Defence Equipment 2010 - Defence Committee Contents

Conclusions and recommendations

Overall performance

1.  The ability of DE&S to deliver the equipment programme is overshadowed by the existence of a funding gap which the NAO estimates could be as much as £36 billion over the next ten years. The management of this funding gap, in particular the practice of delaying projects already underway, is a major factor in the slippage of time and costs, and makes it difficult objectively to assess the performance of DE&S. It has been suspected for some time that this situation existed. We welcome the public acknowledgement of the issue and the provision of data about the extent of the problem. We accept the NAO's analysis and wish to record our disappointment that it has taken the MoD so long to admit to the problem. The evidence we have received indicates that the MoD's responses to our questions about the funding gap in our Defence Equipment 2009 inquiry were at best confused and unhelpful and at worst deliberately obstructive. (Paragraph 10)

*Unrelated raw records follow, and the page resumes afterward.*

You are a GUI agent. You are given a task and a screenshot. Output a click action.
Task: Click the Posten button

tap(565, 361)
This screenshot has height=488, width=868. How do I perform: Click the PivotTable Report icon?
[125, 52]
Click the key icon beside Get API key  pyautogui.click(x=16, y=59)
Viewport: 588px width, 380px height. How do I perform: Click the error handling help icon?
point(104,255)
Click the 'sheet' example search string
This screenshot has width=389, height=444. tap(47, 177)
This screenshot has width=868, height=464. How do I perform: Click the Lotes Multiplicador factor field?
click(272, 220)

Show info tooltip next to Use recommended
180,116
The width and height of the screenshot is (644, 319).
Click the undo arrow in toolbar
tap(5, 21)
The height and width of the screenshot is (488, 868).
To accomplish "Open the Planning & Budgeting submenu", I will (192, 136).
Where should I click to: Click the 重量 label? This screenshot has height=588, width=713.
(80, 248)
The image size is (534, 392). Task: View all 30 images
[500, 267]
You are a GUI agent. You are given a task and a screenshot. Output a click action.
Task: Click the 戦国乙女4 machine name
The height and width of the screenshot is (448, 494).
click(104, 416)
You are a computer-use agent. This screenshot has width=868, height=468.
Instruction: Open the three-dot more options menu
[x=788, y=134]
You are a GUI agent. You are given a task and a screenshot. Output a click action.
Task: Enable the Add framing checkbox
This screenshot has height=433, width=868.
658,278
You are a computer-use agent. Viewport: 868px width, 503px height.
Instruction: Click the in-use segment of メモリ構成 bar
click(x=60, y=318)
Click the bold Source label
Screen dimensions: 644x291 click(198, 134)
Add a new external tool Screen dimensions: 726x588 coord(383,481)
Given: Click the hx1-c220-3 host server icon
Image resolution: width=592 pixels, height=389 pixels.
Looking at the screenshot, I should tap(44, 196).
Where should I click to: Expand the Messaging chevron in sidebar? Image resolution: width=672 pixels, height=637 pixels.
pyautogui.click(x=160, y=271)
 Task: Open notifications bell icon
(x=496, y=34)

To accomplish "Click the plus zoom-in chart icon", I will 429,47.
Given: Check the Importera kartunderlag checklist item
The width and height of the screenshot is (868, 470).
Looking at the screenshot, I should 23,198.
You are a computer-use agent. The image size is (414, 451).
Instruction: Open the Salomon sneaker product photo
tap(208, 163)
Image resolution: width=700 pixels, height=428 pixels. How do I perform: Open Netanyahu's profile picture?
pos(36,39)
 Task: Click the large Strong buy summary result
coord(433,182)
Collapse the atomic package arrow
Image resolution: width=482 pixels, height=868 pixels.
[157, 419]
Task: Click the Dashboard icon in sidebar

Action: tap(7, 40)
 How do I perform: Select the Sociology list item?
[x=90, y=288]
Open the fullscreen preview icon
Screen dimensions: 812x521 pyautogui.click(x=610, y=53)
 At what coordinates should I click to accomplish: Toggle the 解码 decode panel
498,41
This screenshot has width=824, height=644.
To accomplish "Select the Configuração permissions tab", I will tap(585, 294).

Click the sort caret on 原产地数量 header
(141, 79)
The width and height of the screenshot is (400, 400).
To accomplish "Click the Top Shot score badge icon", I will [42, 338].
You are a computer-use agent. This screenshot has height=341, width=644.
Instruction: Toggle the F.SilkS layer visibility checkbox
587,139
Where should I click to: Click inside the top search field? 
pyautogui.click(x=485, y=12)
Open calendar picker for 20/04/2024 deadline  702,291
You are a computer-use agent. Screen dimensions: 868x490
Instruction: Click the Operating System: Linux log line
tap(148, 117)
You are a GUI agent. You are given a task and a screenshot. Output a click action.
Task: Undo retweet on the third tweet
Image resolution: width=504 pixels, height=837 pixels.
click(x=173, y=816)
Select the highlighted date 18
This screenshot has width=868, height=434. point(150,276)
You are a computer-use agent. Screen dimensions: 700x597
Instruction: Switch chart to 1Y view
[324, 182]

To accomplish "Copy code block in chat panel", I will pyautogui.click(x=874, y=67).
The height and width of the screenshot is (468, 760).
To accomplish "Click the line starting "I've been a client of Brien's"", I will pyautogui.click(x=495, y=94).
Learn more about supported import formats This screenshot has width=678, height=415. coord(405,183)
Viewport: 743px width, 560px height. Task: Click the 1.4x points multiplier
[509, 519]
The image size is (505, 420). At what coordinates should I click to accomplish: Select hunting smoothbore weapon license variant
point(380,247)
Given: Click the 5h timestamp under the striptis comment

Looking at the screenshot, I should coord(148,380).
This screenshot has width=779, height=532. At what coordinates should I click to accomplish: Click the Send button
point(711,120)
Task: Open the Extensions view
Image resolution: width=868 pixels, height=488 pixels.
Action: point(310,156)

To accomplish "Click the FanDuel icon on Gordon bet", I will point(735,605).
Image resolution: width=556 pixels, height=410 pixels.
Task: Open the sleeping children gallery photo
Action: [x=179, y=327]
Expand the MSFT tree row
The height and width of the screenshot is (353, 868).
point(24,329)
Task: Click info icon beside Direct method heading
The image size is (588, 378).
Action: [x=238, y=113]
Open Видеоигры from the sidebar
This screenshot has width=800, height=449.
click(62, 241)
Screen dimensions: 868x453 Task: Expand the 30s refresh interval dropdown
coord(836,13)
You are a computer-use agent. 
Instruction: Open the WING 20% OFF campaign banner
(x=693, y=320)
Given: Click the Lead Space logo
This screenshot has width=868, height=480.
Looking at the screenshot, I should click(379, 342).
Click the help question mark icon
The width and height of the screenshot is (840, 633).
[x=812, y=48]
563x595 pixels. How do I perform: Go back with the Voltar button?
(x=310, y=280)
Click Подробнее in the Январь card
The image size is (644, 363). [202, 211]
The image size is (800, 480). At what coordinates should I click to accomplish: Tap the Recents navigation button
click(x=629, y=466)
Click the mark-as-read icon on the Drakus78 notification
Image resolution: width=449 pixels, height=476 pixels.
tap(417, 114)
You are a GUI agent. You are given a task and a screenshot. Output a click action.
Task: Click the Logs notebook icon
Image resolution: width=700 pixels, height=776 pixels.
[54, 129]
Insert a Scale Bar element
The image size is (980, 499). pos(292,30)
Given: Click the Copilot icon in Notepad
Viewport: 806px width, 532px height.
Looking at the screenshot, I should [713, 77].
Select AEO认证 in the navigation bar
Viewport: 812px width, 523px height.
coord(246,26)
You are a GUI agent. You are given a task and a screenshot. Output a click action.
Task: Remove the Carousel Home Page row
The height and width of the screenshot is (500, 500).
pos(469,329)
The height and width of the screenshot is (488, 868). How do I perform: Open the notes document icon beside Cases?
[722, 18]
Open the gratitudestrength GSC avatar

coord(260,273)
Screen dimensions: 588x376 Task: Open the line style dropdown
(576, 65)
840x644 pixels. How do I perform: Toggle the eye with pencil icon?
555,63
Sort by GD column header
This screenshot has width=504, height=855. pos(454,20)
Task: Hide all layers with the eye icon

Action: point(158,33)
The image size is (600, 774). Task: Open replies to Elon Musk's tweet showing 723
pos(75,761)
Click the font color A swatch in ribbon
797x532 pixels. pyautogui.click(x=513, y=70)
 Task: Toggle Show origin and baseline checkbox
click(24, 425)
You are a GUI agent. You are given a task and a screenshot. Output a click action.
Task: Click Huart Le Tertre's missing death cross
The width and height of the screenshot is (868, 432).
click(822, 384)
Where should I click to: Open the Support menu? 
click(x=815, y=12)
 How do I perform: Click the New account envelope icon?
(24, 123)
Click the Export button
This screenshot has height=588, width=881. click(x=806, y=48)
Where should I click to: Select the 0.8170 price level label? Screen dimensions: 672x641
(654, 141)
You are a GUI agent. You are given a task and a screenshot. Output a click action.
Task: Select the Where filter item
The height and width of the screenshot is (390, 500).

Progress on key programmes

2.  There has clearly been a change of direction with the armoured vehicle strategy, although it is not evident whether this is just a change of priorities and programme name, or whether there has also been a more fundamental shift in strategy. It is also unclear whether the change in direction is purely a result of the funding gap, or whether it is because of a considered analysis that the original concept is no longer appropriate. We have tried on many occasions in the past to elicit details about FRES from the MoD without ever receiving clear answers. We conclude, with regret, that the MoD has none to give. The MoD must provide us with a written statement of its armoured vehicles strategy, together with a schedule of the key events and decisions to be taken in the next year and an indication of the required delivery dates of each part of the programme. (Paragraph 20)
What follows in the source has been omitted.